By Thomas Elias
The late spring headlines about labor negotiations in the San Bernardino County city of Rialto were absolutely stunning, considering the context. "Rialto pension plan OK increases city obligations," blared one local newspaper.
The details were even more remarkable in this time of strapped municipal and county budgets. For Rialto city council members voted 3-2 to give the local police officers' union a "3 at 50" pension plan, which will let any officer retiring at age 50 or above collect three percent of his or her highest annual salary each year, multiplied by the number of years served. Firefighters were expected to get the same plan.
So 20-year police veterans can retire at 50 with 60 percent of their annual salaries, while 30-year veterans get 90 percent. Stay 40 years and you can get paid 20 percent more in retirement than for working. For police officers, the plan represents a 50 percent increase over their current 2-at-50 system.
This stunningly generous pension plan, combined with a somewhat lesser one proposed for non-public safety employees, would start off costing the city of 101,000 about $3.3 million per year, more than 5 percent of its $57 million annual budget. Immediately there were fears around City Hall that this agreement could lead to layoffs.
Also, Rialto's action quickly raised the worry that other San Bernardino County cities would soon be coerced to follow suit, thus imperiling their own budgets. And if cities there adopt this plan, it might soon become a bargaining template for public employee unions all over California.
That's exactly what cities and counties don't need just now. About the only good thing in Rialto's bargaining process is that it has involved some openness: Citizens know how much their public safety employees will be getting and they know who voted to give it to them. So they can vote out those officials if they like.
But it's hard to understand what were in the minds of both union officials and City Council members during this bargaining process. They knew about the fiscal catastrophe in the slightly larger city of Vallejo, just northeast of San Francisco, which declared bankruptcy in May because it can't meet pension and salary obligations to police and firefighters.
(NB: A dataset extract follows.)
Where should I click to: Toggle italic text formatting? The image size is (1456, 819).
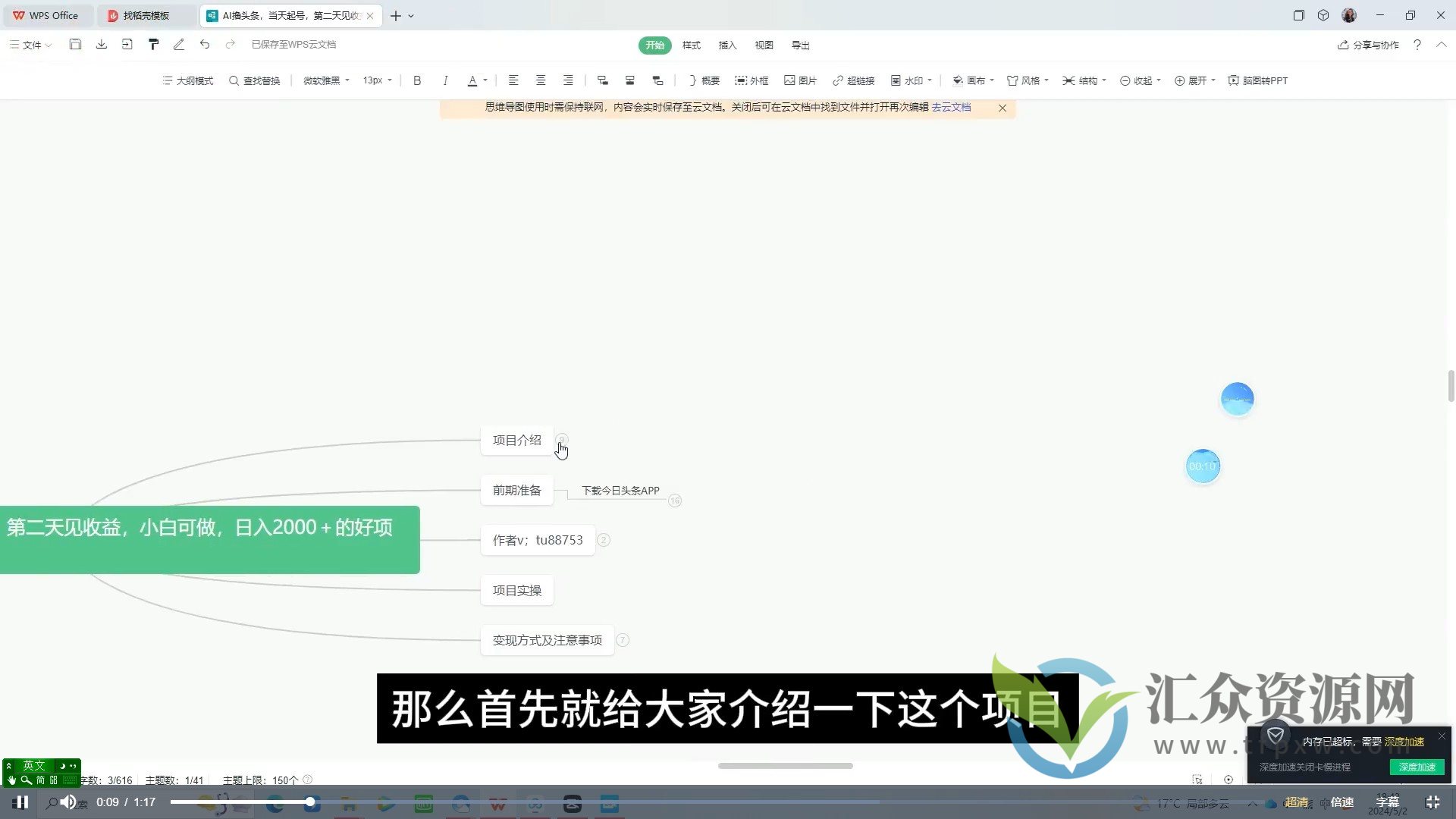click(x=445, y=80)
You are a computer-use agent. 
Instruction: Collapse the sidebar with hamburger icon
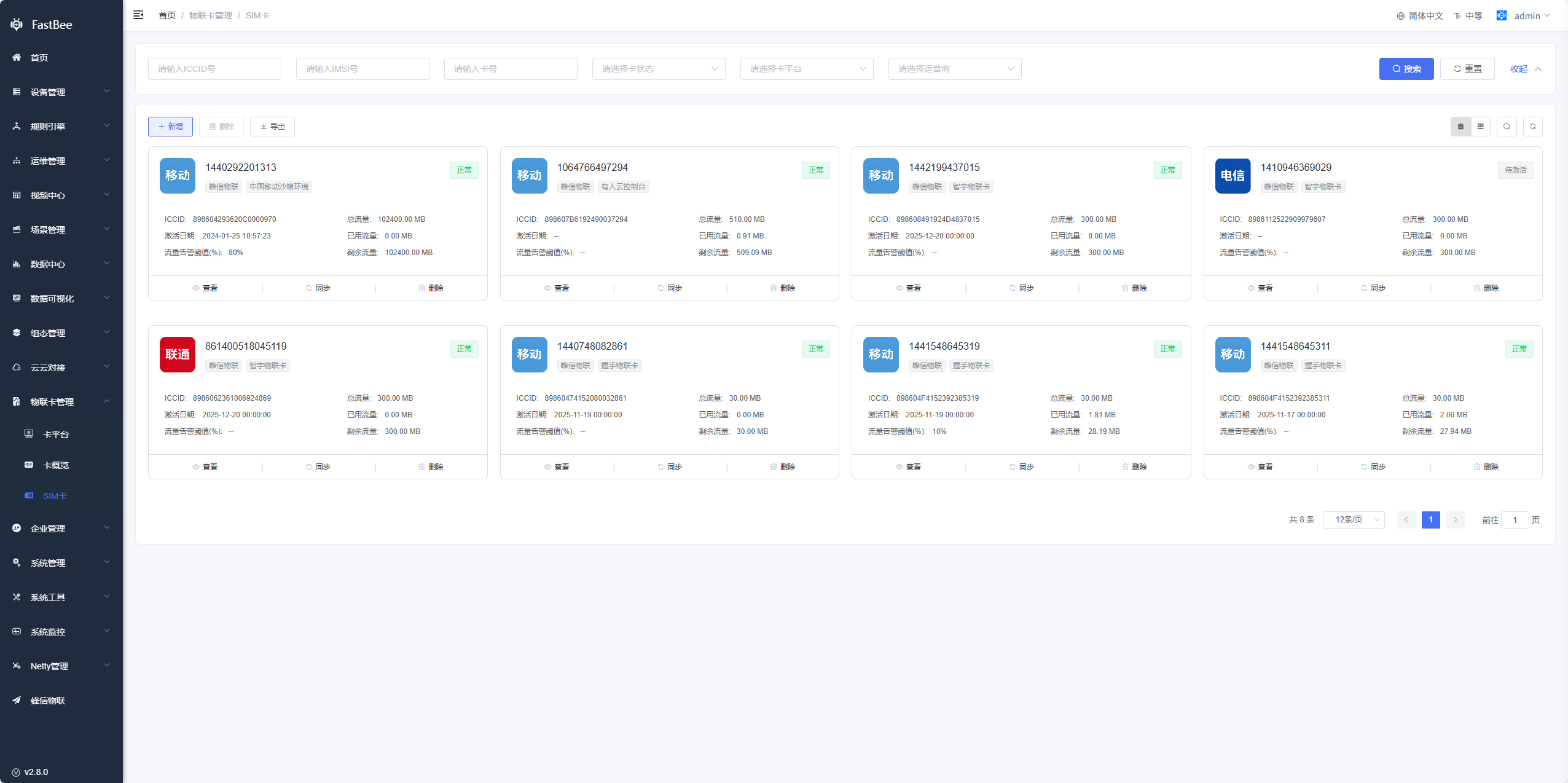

Vallejo is just the second California city ever to declare bankruptcy, following the 2001 case of Desert Hot Springs in Riverside County, which emerged from bankruptcy about a year later with more manageable contracts. Orange County also famously went bankrupt in 1994, but that was caused by more than $1.5 billion in investment losses, not labor costs.
Realizing this might be even worse his them than a lesser labor agreement - bankruptcy has the potential to cause suspension of all union agreements with the city - Vallejo union bosses at the last moment before the official filing offered to take $10.6 million per year worth of pay cuts for two years, with police and firefighters offering a 6.5 percent giveback of pay and benefits and other employees proposing a 3 percent reduction, plus foregoing two years worth of 10 percent raises.